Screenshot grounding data
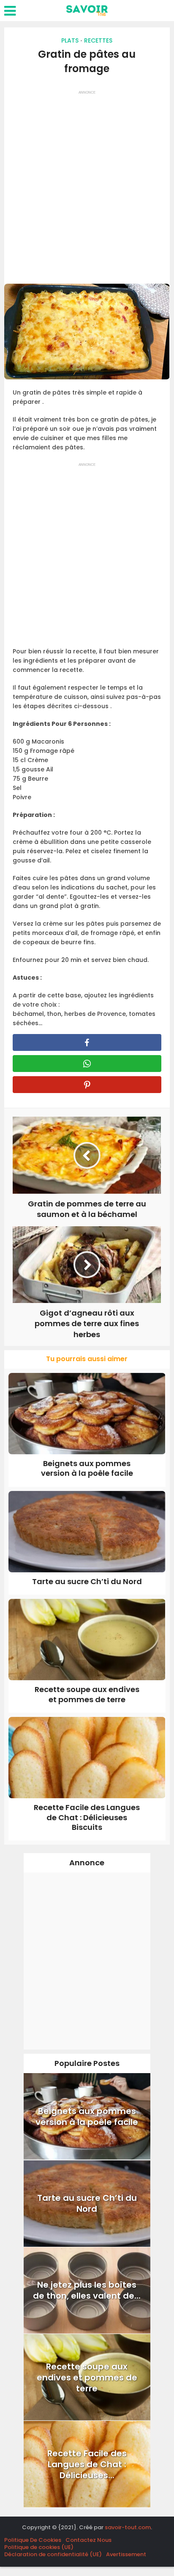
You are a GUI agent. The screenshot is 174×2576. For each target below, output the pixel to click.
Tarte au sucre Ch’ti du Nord (87, 1581)
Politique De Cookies (32, 2540)
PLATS (70, 40)
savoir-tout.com (128, 2527)
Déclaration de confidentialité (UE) (53, 2554)
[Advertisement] (87, 184)
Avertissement (126, 2554)
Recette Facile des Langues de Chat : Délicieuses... (87, 2464)
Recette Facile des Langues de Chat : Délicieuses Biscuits (87, 1817)
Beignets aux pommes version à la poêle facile (87, 1468)
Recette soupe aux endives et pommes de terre (87, 1694)
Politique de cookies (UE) (38, 2547)
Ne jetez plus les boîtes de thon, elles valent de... (87, 2290)
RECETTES (98, 40)
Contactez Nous (88, 2540)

Work to be completed =>
Your task is to restate word for word the lines from the top of the data to the line containing "Avertissement (126, 2554)", both ends included, with every picture left out.

Exercise response =>
You are a GUI agent. The screenshot is 174×2576. For each target below, output the pixel to click.
Tarte au sucre Ch’ti du Nord (87, 1581)
Politique De Cookies (32, 2540)
PLATS (70, 40)
savoir-tout.com (128, 2527)
Déclaration de confidentialité (UE) (53, 2554)
[Advertisement] (87, 184)
Avertissement (126, 2554)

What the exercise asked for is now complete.